Aim:
Rewrite every one of the lines below, swapping "sidebar" for "side panel" wherever it occurs and leaving everything else as it is.
↓
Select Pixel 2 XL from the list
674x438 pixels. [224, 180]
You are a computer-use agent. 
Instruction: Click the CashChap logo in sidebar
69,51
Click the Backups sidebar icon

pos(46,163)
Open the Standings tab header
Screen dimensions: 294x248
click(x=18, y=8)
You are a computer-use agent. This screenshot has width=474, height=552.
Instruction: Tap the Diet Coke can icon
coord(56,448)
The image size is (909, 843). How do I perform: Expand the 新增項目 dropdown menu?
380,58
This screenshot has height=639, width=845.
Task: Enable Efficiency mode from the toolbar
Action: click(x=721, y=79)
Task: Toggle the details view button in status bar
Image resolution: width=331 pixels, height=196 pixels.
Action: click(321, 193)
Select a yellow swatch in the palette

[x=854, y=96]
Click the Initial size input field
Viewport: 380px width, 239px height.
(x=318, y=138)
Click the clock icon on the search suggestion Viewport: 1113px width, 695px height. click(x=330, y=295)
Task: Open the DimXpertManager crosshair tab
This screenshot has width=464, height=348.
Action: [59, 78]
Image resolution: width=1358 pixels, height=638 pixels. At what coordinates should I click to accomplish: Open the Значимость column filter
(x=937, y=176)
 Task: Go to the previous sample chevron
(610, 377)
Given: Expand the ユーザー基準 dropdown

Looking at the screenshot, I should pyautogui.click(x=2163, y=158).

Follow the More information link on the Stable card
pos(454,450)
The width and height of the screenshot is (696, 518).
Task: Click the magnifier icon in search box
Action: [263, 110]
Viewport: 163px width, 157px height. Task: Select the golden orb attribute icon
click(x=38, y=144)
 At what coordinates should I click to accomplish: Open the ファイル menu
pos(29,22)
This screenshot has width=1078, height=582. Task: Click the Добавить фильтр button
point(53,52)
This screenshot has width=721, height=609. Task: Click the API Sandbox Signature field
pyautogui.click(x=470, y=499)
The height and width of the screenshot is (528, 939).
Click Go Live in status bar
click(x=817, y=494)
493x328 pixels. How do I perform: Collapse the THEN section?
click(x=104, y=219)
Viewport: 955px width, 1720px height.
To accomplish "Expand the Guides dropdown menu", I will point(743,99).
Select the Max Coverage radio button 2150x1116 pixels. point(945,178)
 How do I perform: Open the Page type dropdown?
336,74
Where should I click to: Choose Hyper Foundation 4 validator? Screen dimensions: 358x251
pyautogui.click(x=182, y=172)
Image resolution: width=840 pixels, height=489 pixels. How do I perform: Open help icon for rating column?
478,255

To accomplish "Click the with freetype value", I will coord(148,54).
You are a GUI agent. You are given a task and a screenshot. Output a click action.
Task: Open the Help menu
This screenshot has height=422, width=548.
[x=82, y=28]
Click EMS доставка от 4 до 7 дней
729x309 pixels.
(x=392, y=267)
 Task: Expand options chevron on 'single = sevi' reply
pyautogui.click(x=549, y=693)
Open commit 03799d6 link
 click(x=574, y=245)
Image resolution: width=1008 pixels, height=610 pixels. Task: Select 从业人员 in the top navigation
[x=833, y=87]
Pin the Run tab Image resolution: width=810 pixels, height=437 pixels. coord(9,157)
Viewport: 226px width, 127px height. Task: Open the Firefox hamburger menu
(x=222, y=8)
↑
Right answer:
Select Pixel 2 XL from the list
674x438 pixels. [224, 180]
You are a computer-use agent. 
Instruction: Click the CashChap logo in side panel
69,51
Click the Backups side panel icon

pos(46,163)
Open the Standings tab header
Screen dimensions: 294x248
click(x=18, y=8)
You are a computer-use agent. This screenshot has width=474, height=552.
Instruction: Tap the Diet Coke can icon
coord(56,448)
The image size is (909, 843). How do I perform: Expand the 新增項目 dropdown menu?
380,58
This screenshot has height=639, width=845.
Task: Enable Efficiency mode from the toolbar
Action: click(x=721, y=79)
Task: Toggle the details view button in status bar
Image resolution: width=331 pixels, height=196 pixels.
Action: click(321, 193)
Select a yellow swatch in the palette

[x=854, y=96]
Click the Initial size input field
Viewport: 380px width, 239px height.
(x=318, y=138)
Click the clock icon on the search suggestion Viewport: 1113px width, 695px height. click(x=330, y=295)
Task: Open the DimXpertManager crosshair tab
This screenshot has width=464, height=348.
Action: [59, 78]
Image resolution: width=1358 pixels, height=638 pixels. At what coordinates should I click to accomplish: Open the Значимость column filter
(x=937, y=176)
 Task: Go to the previous sample chevron
(610, 377)
Given: Expand the ユーザー基準 dropdown

Looking at the screenshot, I should pyautogui.click(x=2163, y=158).

Follow the More information link on the Stable card
pos(454,450)
The width and height of the screenshot is (696, 518).
Task: Click the magnifier icon in search box
Action: [263, 110]
Viewport: 163px width, 157px height. Task: Select the golden orb attribute icon
click(x=38, y=144)
 At what coordinates should I click to accomplish: Open the ファイル menu
pos(29,22)
This screenshot has width=1078, height=582. Task: Click the Добавить фильтр button
point(53,52)
This screenshot has width=721, height=609. Task: Click the API Sandbox Signature field
pyautogui.click(x=470, y=499)
The height and width of the screenshot is (528, 939).
Click Go Live in status bar
click(x=817, y=494)
493x328 pixels. How do I perform: Collapse the THEN section?
click(x=104, y=219)
Viewport: 955px width, 1720px height.
To accomplish "Expand the Guides dropdown menu", I will point(743,99).
Select the Max Coverage radio button 2150x1116 pixels. point(945,178)
 How do I perform: Open the Page type dropdown?
336,74
Where should I click to: Choose Hyper Foundation 4 validator? Screen dimensions: 358x251
pyautogui.click(x=182, y=172)
Image resolution: width=840 pixels, height=489 pixels. How do I perform: Open help icon for rating column?
478,255

To accomplish "Click the with freetype value", I will coord(148,54).
You are a GUI agent. You are given a task and a screenshot. Output a click action.
Task: Open the Help menu
This screenshot has height=422, width=548.
[x=82, y=28]
Click EMS доставка от 4 до 7 дней
729x309 pixels.
(x=392, y=267)
 Task: Expand options chevron on 'single = sevi' reply
pyautogui.click(x=549, y=693)
Open commit 03799d6 link
 click(x=574, y=245)
Image resolution: width=1008 pixels, height=610 pixels. Task: Select 从业人员 in the top navigation
[x=833, y=87]
Pin the Run tab Image resolution: width=810 pixels, height=437 pixels. coord(9,157)
Viewport: 226px width, 127px height. Task: Open the Firefox hamburger menu
(x=222, y=8)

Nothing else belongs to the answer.